EXERCISE DESCRIPTION: From the top of the records below, return each line exactly, ending with the line that contains "Open the 起动系统 Starting diagram".

DATA RECORDS:
════════════════
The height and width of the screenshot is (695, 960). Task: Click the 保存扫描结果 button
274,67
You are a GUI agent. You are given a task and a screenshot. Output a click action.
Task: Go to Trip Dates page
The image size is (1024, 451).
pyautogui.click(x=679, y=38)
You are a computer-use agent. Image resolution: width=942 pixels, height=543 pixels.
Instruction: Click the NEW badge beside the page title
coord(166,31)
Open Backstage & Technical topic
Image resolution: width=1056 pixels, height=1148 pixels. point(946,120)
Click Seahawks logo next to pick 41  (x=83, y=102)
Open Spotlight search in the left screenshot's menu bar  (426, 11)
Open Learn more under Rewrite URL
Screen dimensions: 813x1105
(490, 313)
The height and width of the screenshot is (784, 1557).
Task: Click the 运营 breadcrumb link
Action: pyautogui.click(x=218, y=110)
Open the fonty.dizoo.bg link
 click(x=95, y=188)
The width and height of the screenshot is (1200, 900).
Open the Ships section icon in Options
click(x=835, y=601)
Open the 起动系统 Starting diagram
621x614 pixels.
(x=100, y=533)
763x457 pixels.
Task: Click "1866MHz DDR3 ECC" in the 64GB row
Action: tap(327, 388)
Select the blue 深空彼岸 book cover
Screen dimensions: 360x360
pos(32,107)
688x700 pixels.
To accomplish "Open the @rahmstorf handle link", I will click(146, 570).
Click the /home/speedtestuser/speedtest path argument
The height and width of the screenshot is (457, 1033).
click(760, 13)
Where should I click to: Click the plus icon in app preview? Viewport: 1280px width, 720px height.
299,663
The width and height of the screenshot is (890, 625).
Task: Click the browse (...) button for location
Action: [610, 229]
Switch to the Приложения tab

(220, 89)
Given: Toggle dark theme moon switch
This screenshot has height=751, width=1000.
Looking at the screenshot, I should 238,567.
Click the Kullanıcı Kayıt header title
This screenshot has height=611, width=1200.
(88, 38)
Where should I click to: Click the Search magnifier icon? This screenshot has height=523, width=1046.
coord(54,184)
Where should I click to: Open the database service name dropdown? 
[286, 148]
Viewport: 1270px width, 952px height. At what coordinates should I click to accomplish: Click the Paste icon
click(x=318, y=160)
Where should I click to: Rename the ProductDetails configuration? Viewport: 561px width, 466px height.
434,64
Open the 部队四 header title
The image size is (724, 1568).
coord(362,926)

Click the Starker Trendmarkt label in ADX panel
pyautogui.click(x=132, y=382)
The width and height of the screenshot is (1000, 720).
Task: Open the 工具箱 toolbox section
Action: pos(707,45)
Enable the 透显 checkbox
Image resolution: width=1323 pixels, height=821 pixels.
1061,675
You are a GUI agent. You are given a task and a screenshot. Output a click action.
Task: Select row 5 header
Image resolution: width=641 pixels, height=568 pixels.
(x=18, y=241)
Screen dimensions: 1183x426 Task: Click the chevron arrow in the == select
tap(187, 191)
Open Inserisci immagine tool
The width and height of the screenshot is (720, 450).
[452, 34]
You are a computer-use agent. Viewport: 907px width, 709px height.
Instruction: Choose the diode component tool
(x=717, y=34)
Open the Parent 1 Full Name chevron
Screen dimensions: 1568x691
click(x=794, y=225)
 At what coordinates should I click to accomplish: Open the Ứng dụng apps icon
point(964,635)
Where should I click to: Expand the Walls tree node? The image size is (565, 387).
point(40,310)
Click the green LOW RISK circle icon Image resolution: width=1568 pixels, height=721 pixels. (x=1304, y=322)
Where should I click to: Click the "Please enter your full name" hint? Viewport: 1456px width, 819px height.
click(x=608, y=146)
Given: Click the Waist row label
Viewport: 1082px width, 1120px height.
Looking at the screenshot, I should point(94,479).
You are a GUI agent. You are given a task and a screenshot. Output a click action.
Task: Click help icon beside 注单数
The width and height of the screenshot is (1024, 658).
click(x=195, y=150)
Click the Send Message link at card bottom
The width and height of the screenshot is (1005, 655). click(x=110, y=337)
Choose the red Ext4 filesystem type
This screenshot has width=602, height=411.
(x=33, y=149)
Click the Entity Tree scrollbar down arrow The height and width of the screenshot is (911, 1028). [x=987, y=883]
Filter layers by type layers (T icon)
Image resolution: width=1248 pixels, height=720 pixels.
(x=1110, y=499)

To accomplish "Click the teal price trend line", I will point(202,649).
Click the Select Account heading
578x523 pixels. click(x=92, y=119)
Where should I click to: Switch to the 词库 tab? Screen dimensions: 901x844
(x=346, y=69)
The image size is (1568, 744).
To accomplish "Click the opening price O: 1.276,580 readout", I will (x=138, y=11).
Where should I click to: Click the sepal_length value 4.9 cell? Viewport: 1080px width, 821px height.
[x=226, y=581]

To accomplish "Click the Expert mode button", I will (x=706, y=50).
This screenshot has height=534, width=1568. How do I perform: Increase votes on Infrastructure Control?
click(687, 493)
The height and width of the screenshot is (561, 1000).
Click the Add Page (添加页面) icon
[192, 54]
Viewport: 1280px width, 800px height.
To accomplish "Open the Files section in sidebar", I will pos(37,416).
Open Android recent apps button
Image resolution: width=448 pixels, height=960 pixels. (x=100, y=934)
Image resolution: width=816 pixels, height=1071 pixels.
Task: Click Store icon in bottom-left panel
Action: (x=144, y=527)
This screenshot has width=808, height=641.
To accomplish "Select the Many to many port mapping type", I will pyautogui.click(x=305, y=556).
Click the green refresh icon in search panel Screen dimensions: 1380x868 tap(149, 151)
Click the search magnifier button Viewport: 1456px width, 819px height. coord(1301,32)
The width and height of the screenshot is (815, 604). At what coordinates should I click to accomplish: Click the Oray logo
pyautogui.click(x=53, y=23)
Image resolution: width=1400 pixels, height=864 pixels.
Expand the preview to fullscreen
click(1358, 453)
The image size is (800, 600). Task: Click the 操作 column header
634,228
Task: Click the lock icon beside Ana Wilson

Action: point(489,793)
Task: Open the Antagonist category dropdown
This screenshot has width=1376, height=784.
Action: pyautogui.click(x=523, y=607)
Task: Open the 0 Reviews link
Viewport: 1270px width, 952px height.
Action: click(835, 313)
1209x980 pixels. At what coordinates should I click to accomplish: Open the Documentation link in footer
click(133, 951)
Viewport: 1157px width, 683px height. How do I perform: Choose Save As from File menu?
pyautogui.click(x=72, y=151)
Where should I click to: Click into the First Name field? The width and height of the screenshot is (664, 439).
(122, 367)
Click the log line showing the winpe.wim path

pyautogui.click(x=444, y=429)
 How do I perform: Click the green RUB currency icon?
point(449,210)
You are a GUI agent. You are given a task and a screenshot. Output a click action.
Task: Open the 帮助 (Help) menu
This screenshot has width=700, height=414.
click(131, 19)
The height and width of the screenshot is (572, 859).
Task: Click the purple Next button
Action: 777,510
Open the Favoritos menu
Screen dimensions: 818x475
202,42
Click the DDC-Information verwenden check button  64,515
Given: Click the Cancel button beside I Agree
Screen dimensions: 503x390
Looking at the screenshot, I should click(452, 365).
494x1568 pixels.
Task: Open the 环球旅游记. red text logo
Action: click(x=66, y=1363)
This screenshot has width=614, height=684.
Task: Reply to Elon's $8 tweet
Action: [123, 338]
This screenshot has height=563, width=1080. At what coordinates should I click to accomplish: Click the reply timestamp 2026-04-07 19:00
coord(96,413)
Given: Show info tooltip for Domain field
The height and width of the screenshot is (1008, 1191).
════════════════
FINISHED TASK:
The height and width of the screenshot is (695, 960). Task: Click the 保存扫描结果 button
274,67
You are a GUI agent. You are given a task and a screenshot. Output a click action.
Task: Go to Trip Dates page
The image size is (1024, 451).
pyautogui.click(x=679, y=38)
You are a computer-use agent. Image resolution: width=942 pixels, height=543 pixels.
Instruction: Click the NEW badge beside the page title
coord(166,31)
Open Backstage & Technical topic
Image resolution: width=1056 pixels, height=1148 pixels. point(946,120)
Click Seahawks logo next to pick 41  (x=83, y=102)
Open Spotlight search in the left screenshot's menu bar  (426, 11)
Open Learn more under Rewrite URL
Screen dimensions: 813x1105
(490, 313)
The height and width of the screenshot is (784, 1557).
Task: Click the 运营 breadcrumb link
Action: pyautogui.click(x=218, y=110)
Open the fonty.dizoo.bg link
 click(x=95, y=188)
The width and height of the screenshot is (1200, 900).
Open the Ships section icon in Options
click(x=835, y=601)
Open the 起动系统 Starting diagram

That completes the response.